Gordon quickly got to work on the project as he scouted locations and worked with renowned comic book artist Bernie Wrightson to create some storyboards. Wrightson delivered roughly 70 drawings and paintings to help flesh out the fishy folk inhabiting the town of Innsmouth. Below are just a sampling of the work he turned in as shown in Fangoria and the Lovecraft cinema book "The Lurker in the Lobby."






Also joining the production was FX legend Dick Smith (THE EXORCIST), who provided several head sculptures of the amphibious creatures to populate the piece. Below are two examples of his work for the project. Kind of creepy how his fish-women looks like every other actress in Hollywood nowadays, eh?

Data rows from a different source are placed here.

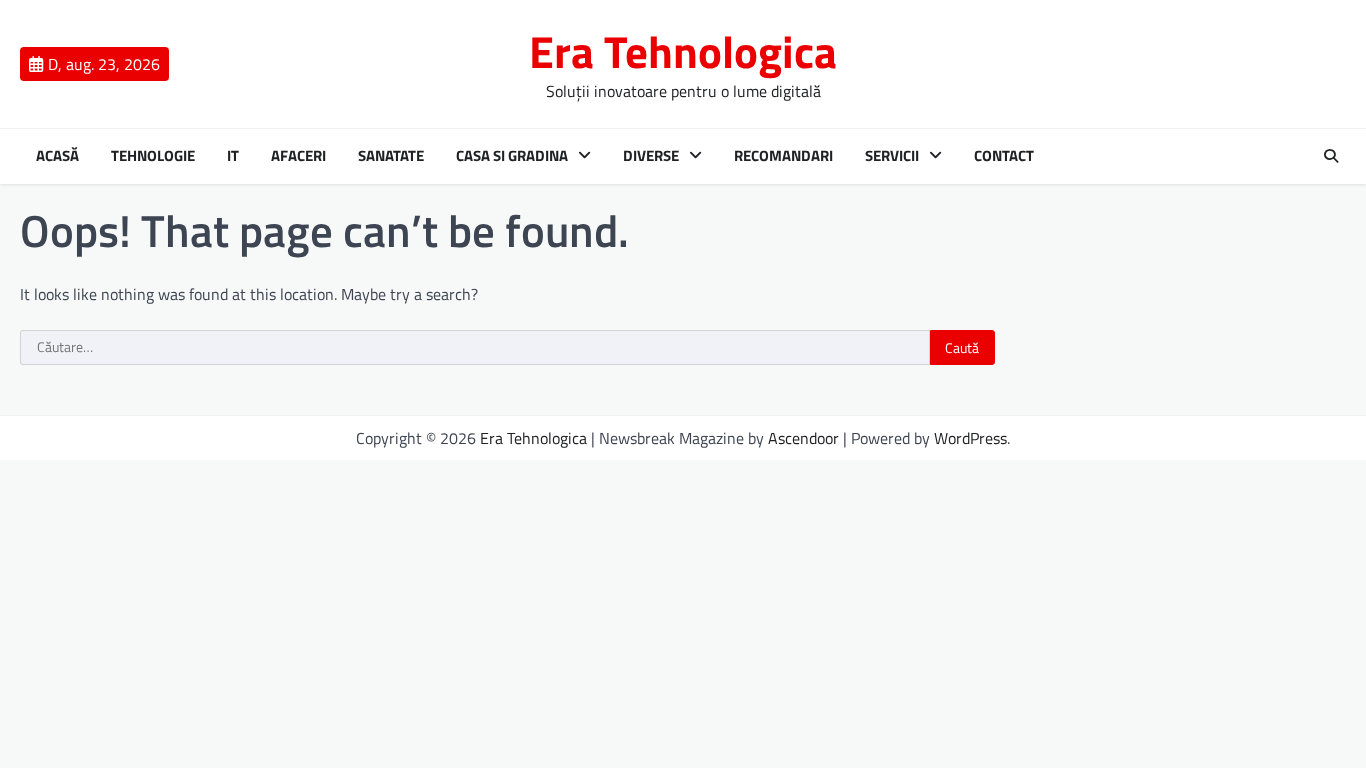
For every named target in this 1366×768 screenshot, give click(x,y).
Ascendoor (803, 438)
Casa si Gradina (512, 156)
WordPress (970, 438)
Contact (1004, 156)
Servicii (892, 156)
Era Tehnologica (683, 51)
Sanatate (391, 156)
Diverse (651, 156)
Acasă (57, 156)
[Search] (1331, 156)
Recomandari (783, 156)
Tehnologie (153, 156)
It (233, 156)
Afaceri (298, 156)
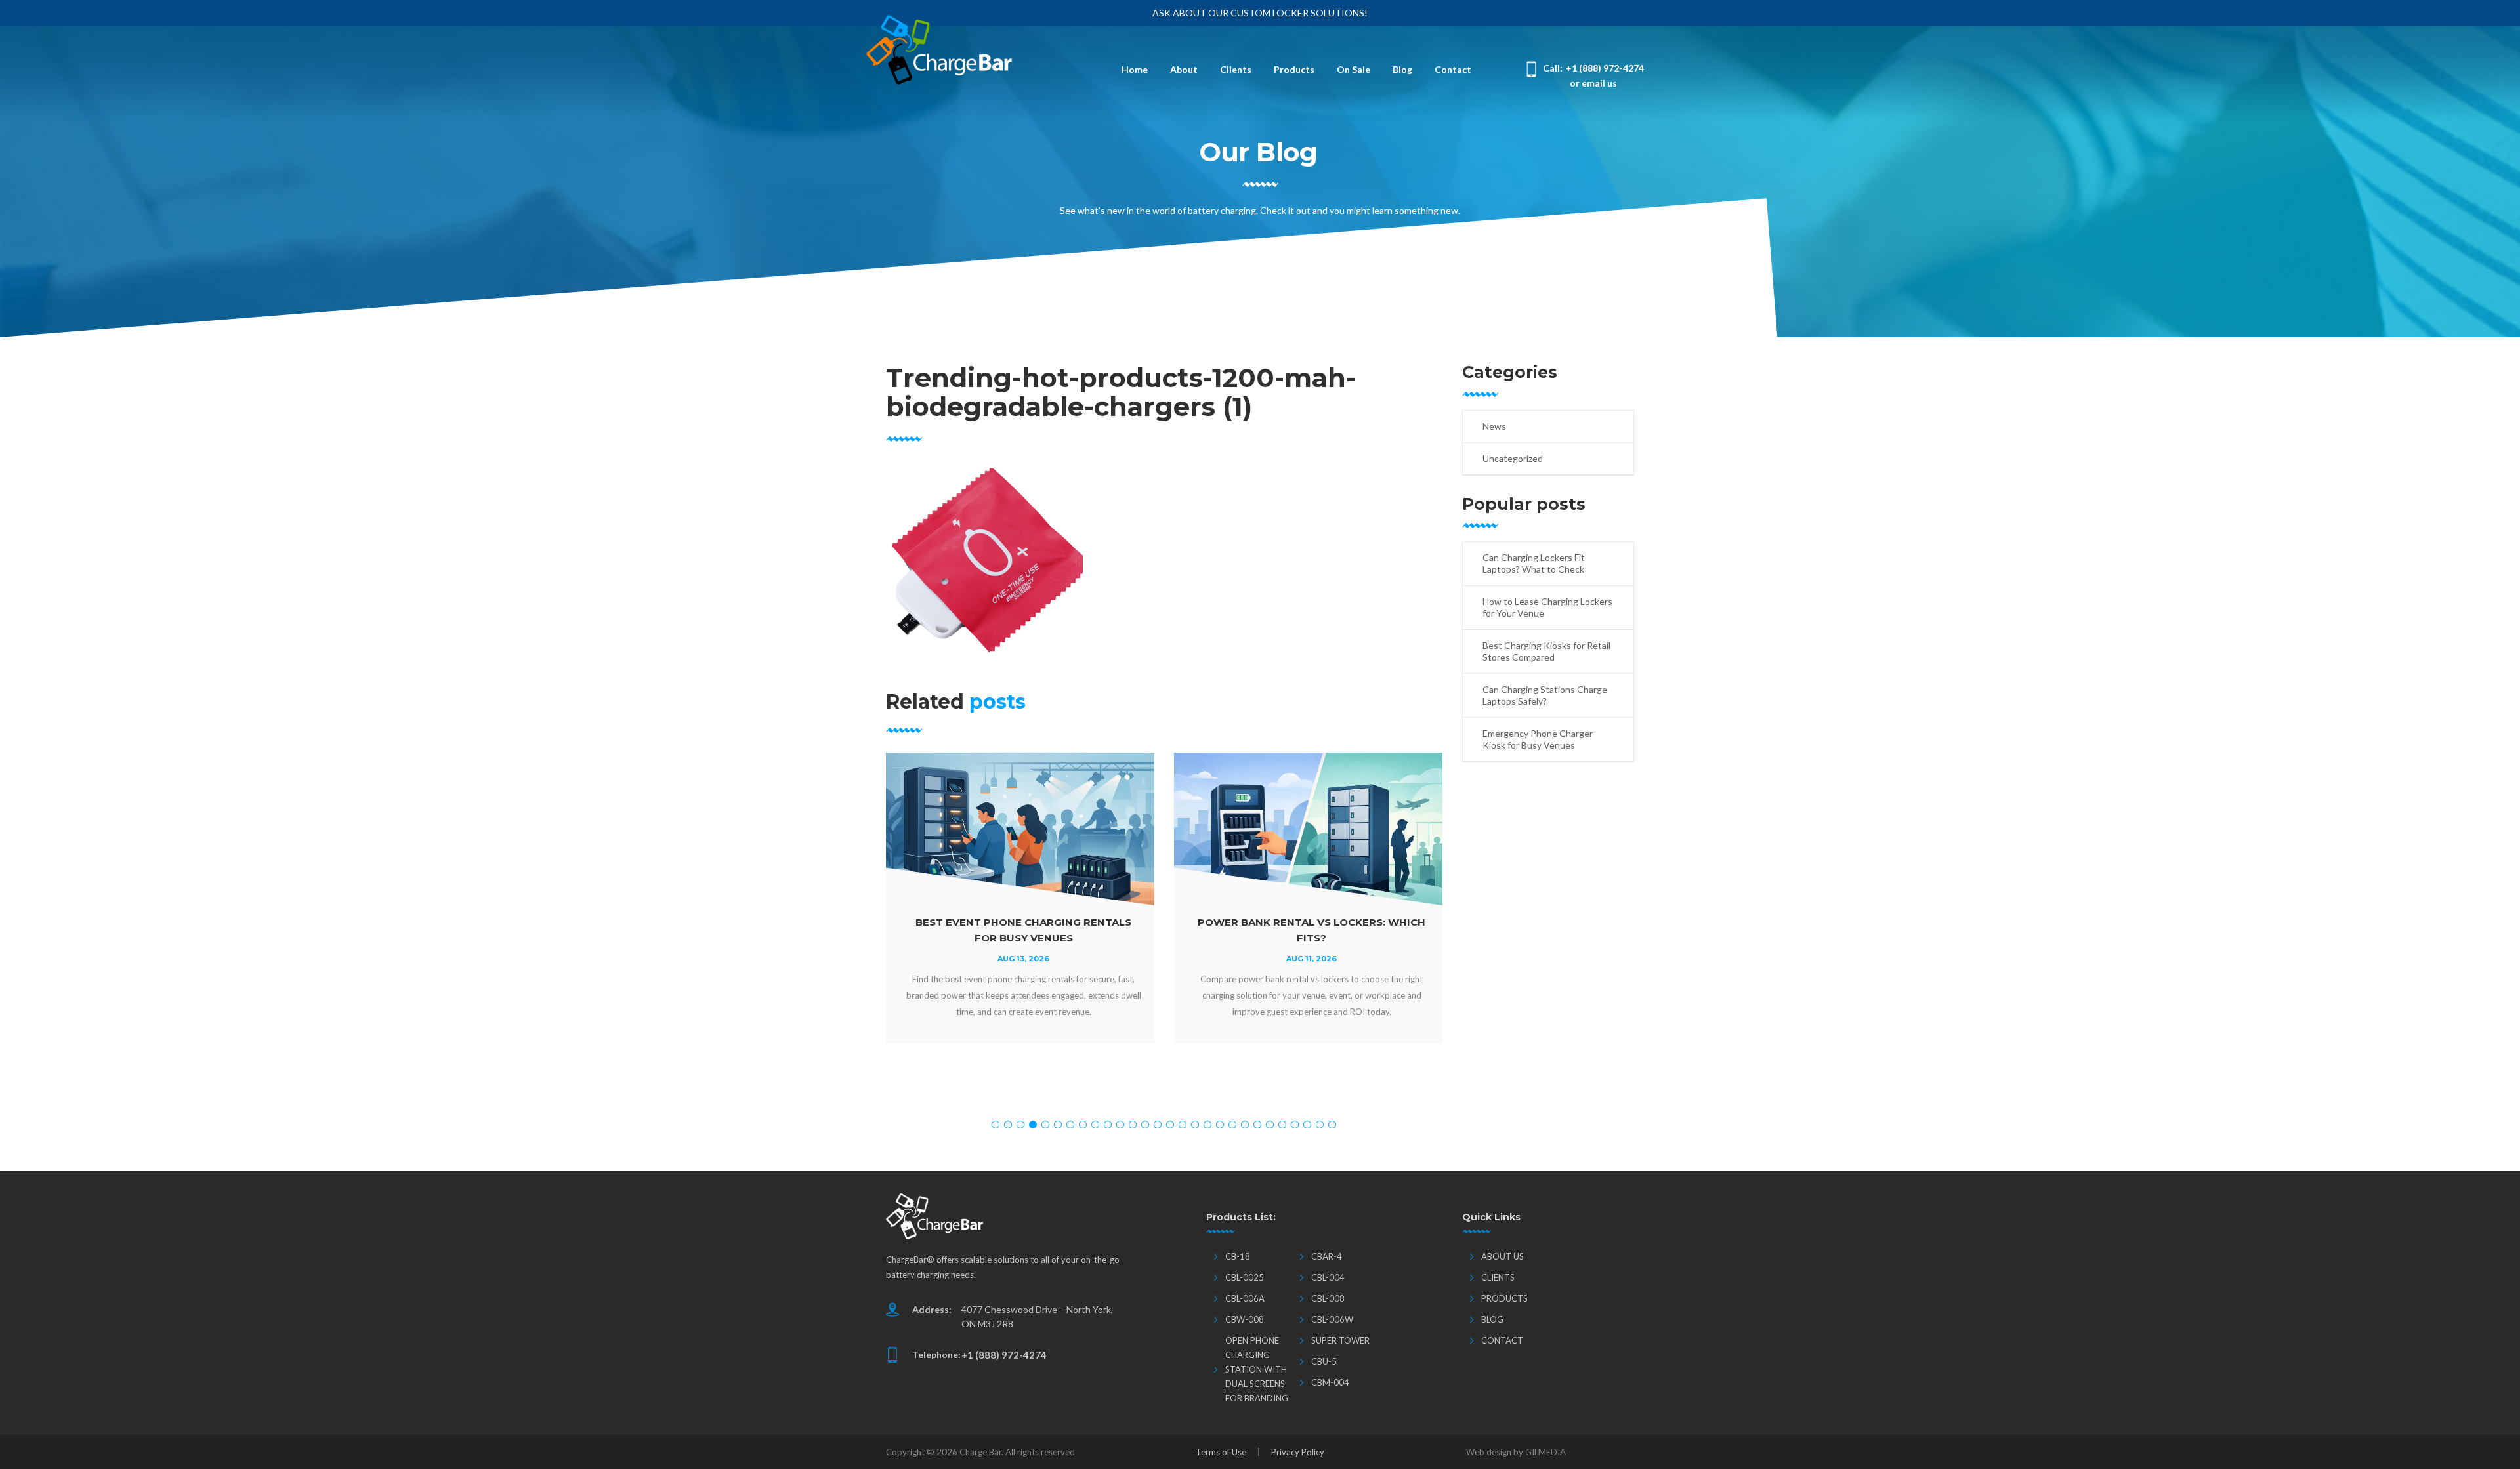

Despite a healthy amount of pre-production, Gordon and his team slowly began to realize they couldn’t do this film properly for the ascribed $4 million dollar budget Vestron was offering and the project eventually was put on hold. As Gordon told the magazine:
“The further we got into it, we realized it couldn’t be made for that. For less than $7 million, you would lose what made SHADOW so special in the first place.”
“It was a mutual realization,” Gordon sighs. “We all knew we just couldn’t do it right for $4 million.”
Eighteen months later, Fangoria revisited the subject in their “Special H.P. Lovecraft issue” (Fangoria #106). In “The Lurking Film Projects” article by Anthony C. Ferrante, the status of the INNSMOUTH adaptation is given an update. Vestron and their Vestron Pictures line had now bitten the dust and significant legal wrangling got the project back into Gordon and Yuzna’s hands where it found a new home at Charles Band’s bustling new Full Moon Entertainment outfit. Gordon and Paoli had just done an update of THE PIT AND THE PENDULUM (1991) for Band, so a it seemed a natural progression. Band was very high on the project as he mentioned it in VideoZones and delivered an updated version of Wrightson’s naked fish woman artwork (see Cinefantastique cover). Yet budget issues arose again and a promised late summer 1991 filming in Malta never materialized.
As Band told Cinefantastique:
“We were unable to get [SHADOW OVER INNSMOUTH] made because the budget on it was too high. It didn’t fit into your horror movie niche, it was a bigger project and it was so strange. What people kept saying to us was that if it was about vampires or werewovles, you would have no problem here, but since this is about people turning into fish, this is a little bit too weird for us to be able to put this kind of money into the project. Well, to me, that’s what makes this interesting. You haven’t seen this before.”
Band and Gordon instead collaborated on the lower-budget CASTLE FREAK (1995), an adaptation of “The Outsider” short story by Lovecraft. They eventually parted ways as Band needed to make less odd films about killer bongs and deadly gingerbread men while Gordon focused on truckers in outer space and magical ice cream colored suits. And you thought fish people were weird?

All was not lost though as Gordon would eventually get his INNSMOUTH adaptation made…sorta. In the new millennium, producer Yuzna secured financing for co-productions for Spain’s Filmax and they started a production company called Fantastic Factory. The third film made under this banner was DAGON (2001), which saw Gordon directing and Paoli scripting. In a clever twist (possibly to circumvent legal ramifications), the film is indeed an adaptation of the 5-page Lovecraft short story “Dagon” but also adapts “The Shadow over Innsmouth.” Lensed in Spain, the film effectively brings to life the town inhabited by fish folk and – despite a wooden lead performance by Ezra Godden – proves to be atmospheric and one of Gordon’s best films. Ironically, the film was made for an estimated budget of $4.8 million.